I will let you come to your own conclusions as to whether or not Mr. Duxbury should have been more upfront with his readers as to the source of some of his blog posts. But here’s what I have to say about the whole thing:
– Mr. Duxbury seems quite upset that his house has come under scrutiny as of late. Well this is what happens when you hold yourself out as an expert in the field of genealogy and make broad-sweeping statements that are only a disservice to the genealogy community.
– Mr. Duxbury, unlike many of our geneabloggers, does not have his name listed at Genealogy and Family History yet in turn openly accuses others of hiding behind pseudonyms (and well known ones at that – well if you knew anything about the on-line genealogy community you would know that). If Mr. Duxbury did his homework he would know who these people are – some of them even provided a valid e-mail address and Twitter ID in their posts and comments.
– Mr. Duxbury has openly accused several of us on Twitter of defaming him by posting or retweeting links to posts he has deemed libelous. These are pretty strong accustations yet when called upon it, he has reconfigured his updates to Twitter so that they are now set to private – at least that’s what I am now seeing. Fortunately you can still find updates via Twitter Search.
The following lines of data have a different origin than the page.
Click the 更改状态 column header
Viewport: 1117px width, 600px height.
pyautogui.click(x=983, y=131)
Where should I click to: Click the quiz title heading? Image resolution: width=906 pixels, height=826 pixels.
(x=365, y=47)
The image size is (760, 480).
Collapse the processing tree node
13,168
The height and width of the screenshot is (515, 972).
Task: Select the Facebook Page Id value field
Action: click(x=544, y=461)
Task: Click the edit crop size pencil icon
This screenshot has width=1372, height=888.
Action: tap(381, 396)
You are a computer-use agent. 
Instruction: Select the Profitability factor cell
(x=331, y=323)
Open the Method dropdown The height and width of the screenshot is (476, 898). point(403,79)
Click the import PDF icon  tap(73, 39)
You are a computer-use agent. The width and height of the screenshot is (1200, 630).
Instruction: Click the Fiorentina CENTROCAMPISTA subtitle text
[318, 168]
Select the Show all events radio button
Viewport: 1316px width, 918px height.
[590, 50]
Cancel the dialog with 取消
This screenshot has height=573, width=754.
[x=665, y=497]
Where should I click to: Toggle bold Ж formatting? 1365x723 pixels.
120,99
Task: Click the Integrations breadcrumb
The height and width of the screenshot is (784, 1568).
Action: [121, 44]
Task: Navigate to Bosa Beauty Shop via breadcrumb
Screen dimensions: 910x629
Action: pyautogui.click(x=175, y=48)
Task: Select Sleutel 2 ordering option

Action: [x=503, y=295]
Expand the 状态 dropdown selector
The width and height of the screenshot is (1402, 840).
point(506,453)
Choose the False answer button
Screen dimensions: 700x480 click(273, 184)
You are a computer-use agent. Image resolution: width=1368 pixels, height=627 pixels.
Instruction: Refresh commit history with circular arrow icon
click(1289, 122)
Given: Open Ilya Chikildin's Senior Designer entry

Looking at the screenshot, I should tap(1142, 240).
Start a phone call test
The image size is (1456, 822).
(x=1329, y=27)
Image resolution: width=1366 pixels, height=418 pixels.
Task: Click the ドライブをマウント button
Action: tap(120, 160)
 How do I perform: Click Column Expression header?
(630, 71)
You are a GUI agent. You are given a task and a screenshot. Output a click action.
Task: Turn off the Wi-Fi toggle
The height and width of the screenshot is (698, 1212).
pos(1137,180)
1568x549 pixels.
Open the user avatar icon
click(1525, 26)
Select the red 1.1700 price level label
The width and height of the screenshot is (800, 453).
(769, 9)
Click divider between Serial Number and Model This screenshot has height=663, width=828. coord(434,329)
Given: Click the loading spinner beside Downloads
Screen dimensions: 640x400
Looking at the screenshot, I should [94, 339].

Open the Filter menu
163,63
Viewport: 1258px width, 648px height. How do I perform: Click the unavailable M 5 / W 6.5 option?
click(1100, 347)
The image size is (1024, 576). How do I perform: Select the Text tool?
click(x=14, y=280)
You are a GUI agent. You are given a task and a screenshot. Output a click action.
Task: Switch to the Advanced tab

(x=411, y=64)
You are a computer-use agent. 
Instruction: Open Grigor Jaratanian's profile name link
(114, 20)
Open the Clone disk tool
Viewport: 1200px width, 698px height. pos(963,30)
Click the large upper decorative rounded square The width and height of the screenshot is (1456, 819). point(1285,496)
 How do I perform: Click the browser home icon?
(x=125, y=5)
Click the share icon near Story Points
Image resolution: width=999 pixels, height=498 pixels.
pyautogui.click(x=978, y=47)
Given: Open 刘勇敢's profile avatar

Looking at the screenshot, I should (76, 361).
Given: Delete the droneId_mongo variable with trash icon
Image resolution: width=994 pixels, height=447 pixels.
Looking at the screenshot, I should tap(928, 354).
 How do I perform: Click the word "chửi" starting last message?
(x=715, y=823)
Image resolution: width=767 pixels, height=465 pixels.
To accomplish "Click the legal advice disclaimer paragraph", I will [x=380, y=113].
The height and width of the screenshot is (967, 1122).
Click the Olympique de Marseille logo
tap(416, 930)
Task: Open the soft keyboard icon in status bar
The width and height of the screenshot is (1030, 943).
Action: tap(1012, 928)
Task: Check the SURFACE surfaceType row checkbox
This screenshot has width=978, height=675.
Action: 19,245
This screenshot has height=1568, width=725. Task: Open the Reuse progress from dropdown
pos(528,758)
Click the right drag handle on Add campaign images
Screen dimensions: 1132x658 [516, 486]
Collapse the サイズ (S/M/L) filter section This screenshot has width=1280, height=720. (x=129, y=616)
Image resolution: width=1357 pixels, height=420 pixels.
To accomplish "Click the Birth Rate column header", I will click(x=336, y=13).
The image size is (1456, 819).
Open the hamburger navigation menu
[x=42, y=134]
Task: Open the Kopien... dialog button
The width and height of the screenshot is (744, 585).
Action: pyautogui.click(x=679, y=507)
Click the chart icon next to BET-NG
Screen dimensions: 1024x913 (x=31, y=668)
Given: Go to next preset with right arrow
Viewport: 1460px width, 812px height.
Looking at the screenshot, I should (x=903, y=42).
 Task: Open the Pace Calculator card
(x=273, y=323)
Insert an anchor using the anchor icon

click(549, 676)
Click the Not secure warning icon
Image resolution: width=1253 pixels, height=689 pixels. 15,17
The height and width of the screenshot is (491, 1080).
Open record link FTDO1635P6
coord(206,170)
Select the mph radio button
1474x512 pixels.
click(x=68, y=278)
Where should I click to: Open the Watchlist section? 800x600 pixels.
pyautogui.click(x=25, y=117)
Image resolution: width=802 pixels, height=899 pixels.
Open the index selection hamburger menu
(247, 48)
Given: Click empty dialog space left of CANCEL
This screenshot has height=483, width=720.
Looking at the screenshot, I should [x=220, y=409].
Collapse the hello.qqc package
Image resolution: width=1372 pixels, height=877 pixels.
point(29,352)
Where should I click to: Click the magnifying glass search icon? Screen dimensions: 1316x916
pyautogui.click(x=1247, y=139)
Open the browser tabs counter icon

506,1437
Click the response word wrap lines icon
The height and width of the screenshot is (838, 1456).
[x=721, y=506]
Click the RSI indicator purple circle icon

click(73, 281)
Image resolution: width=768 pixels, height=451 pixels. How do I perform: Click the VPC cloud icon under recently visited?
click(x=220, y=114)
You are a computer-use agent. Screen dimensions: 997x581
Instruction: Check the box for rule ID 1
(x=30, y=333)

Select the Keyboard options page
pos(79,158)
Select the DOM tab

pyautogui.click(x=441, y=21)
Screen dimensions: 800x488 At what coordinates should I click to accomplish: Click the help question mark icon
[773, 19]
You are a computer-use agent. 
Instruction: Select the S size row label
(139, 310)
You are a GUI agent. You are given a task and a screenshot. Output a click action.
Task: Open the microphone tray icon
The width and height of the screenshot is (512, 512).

– I’ve wasted enough time and energy on Mr. Duxbury who in essence holds himself out more as an Internet marketing specialist and coach than a genealogist. My opinion on his web-based genealogy activity is that his blog and other genealogy-related sites are merely ways to gain traffic and possibly revenue. This includes posts on controversial topics as well as maligning a valuable genealogy resource such as genealogy blogs.
Although Mr. Duxbury never asked explicity that his blog be listed in our bloglist (I basically discovered it a few weeks ago), I’ve opted to remove it for the time being since I feel his content is a disservice to the genealogy community.
So, onward and upward we go, shall we? Let’s continue to work on our genealogy blogs – be they free hosted on Blogger or WordPress or seeming more legitimate with their own domain name and hosting – and see how we can help those who are new to the field of genealogy and family history, shall we?